SOURCE DOCUMENT:
• • •

Outwitting oneself and wellness coach

It’s annual wellness program time at work. My employer receives a health insurance price break based on the number of employees shown to be participating in wellness activities. Employees who play along with the system receive medical reimbursement account deposits, presumably to pay for treating illnesses that have remained immune to their wellness efforts.

The whole process amuses me because some people enroll in the program simply to earn the extra medical reimbursement dollars. Other than undertaking the exercise of showing up at various educational presentations, they have no intention of doing anything extra in the name of wellness. They would be me.

To earn maximum wellness program reimbursement, I am told to meet with the program’s health educator for a series of wellness coaching sessions. I begrudgingly make an appointment because I want the money to help cover co-pays from my recent surgery.

Mark (a composite of all wellness coaches) is a nice enough guy. Too nice. He’s one of those perpetually wet behind the ears people who doesn’t have a clue as to what the rest of the world is going through outside of his own well-ordered universe.

• • •

LISTED ENTRIES:
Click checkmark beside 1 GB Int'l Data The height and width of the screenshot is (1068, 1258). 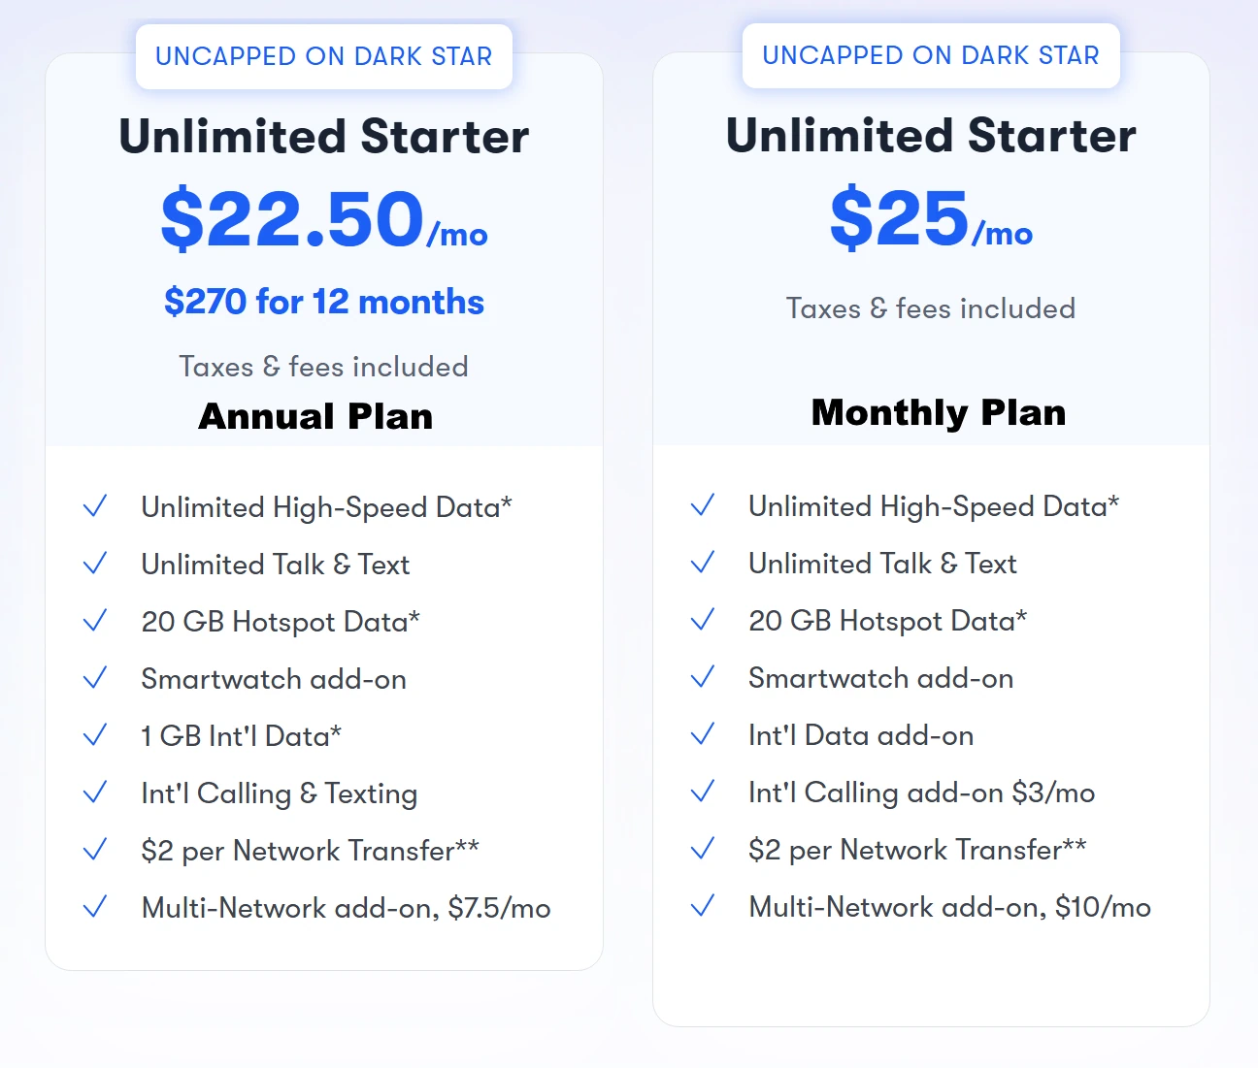95,736
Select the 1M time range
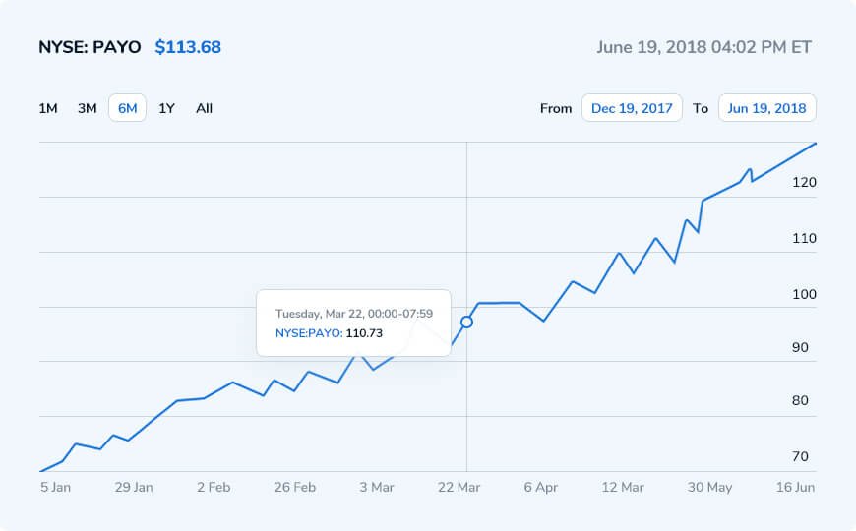This screenshot has width=856, height=531. (x=48, y=108)
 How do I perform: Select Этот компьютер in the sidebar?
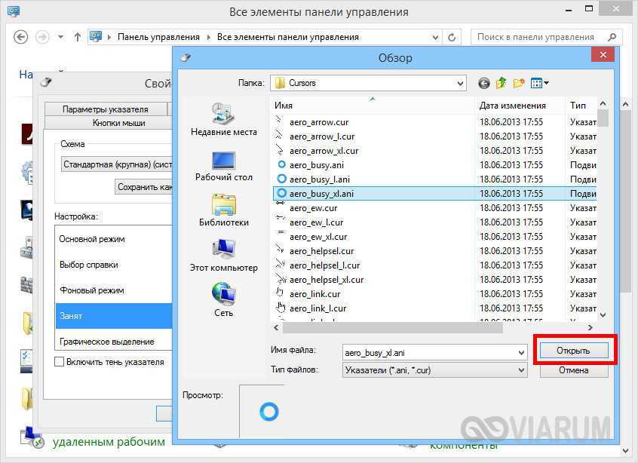pos(223,255)
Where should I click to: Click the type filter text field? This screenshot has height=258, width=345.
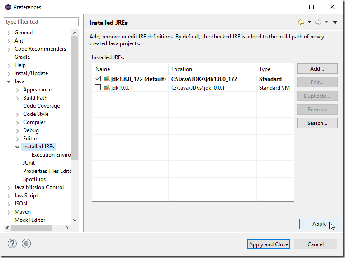coord(41,22)
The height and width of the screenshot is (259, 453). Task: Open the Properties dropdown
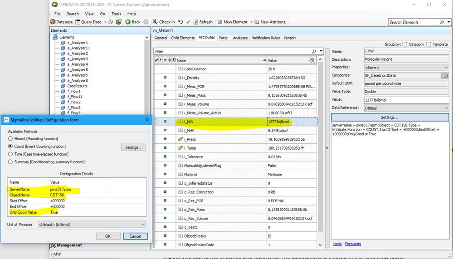[446, 68]
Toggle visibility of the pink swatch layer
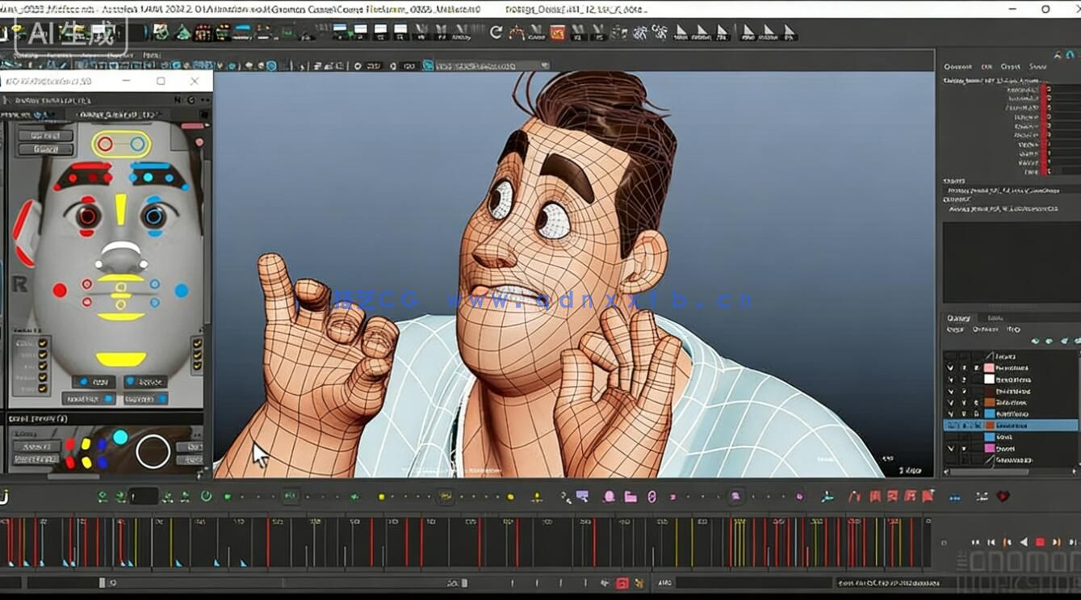This screenshot has height=600, width=1081. (950, 368)
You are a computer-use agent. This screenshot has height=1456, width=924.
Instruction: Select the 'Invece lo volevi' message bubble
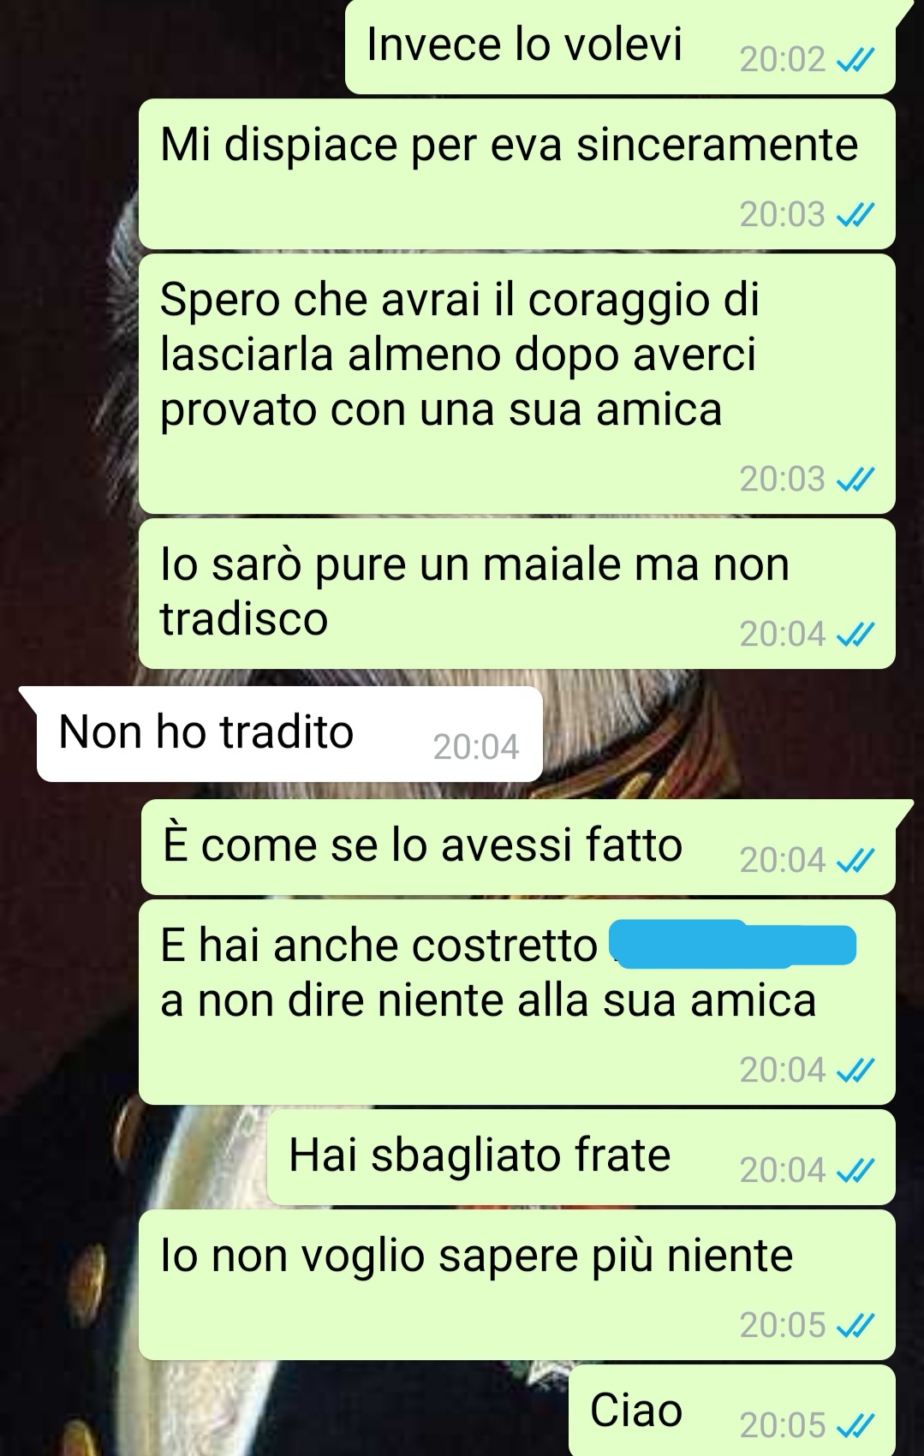point(620,47)
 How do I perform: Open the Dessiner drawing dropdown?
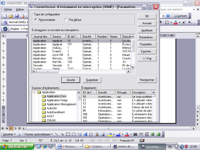9,134
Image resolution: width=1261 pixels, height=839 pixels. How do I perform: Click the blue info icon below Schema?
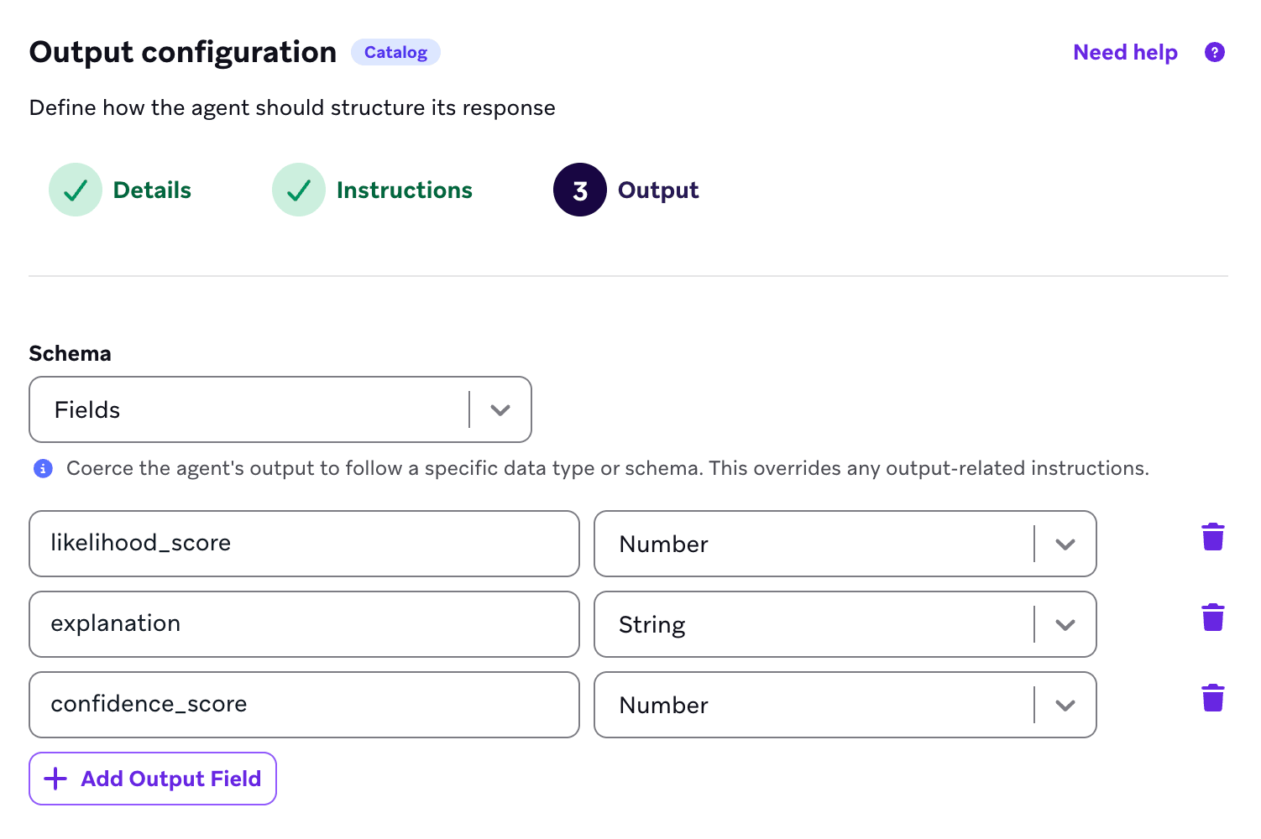click(43, 469)
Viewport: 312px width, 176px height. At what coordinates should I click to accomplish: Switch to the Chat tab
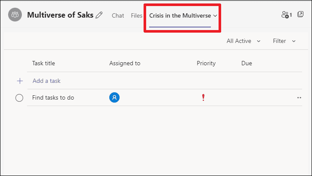pyautogui.click(x=118, y=15)
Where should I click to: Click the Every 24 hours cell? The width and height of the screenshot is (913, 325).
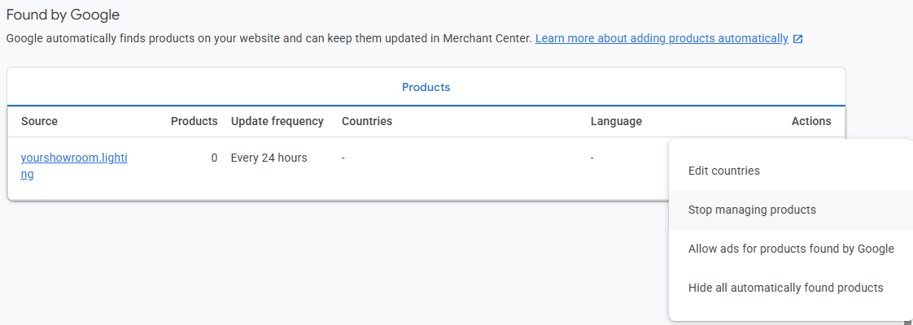coord(269,158)
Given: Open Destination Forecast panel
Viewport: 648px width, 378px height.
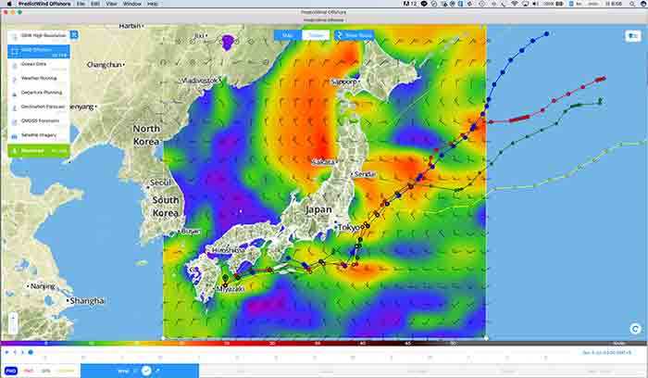Looking at the screenshot, I should (37, 106).
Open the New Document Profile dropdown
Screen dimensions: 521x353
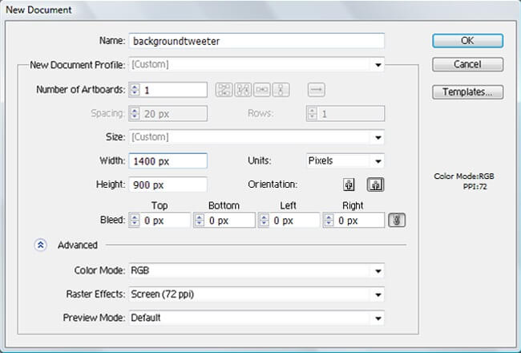377,64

• • •

QUESTIONS:
[1] Decide whether each statement agrees with the wellness program essay, answering yes or no and quoting the words of the essay that settle it: (a) the employer's health insurance price depends on how many employees take part in wellness activities; (b) the narrator is eager to book the coaching sessions; (c) Mark is one particular coach the narrator met.
[2] Write the next part of the wellness program essay, picking up after its final sentence.
The data play no part in the work on the wellness program essay.

RESULTS BY TASK:
[1]
(a) Yes: "My employer receives a health insurance price break based on the number of employees shown to be participating in wellness activities."
(b) No: "I begrudgingly make an appointment because I want the money to help cover co-pays from my recent surgery."
(c) No: "Mark (a composite of all wellness coaches) is a nice enough guy."

[2]
Entry-level health educator positions always seem to be inhabited by freshly graduated, unmarried, childless Mark clones who still have enough time, energy, money, and enthusiasm to maintain their physiques and the sanitized bubble in which they live.

Their enthusiasm is especially annoying. These life puppies are so immune to rabid reality they wouldn’t catch a case of it even if it bit them on the butt and broke the skin. Their chief crime is being the way the rest of us used to be at the start of our careers. So they must be punished accordingly.

Mark reminds me vaguely of me before life caught up and gave me a good shaking. Shake-N-Bake, hard knocks flavor. His very existence provokes. I instantly know he’s someone I’m going to have to mess with. It’s like shooting fish in a barrel, except I’d give the cod better odds.

Nothing in Mark’s recent college grad playbook has prepared him for the likes of me. My understated cynicism, dishonest honesty, and straight-faced sarcasm in the face of his idealism make me wonder how many life veterans I similarly annoyed when I was 23. 

Our coaching sessions go something like this:

Mark asks if I received by e-mail the results of my wellness profile. Affirmative. And what wellness areas do I need to improve? Weight loss and exercise. How am I progressing toward those goals? I tell him I recently lost two pounds, but neglect to mention it was due to the surgical removal of a couple of organs and the pre-surgery dose of laxative.

I also take credit for another lost pound through slightly more legitimate means, explaining it happened not through gym membership, but through a Red Cross blood drive. My “exercise” consisted of squeezing a little red ball with my hand.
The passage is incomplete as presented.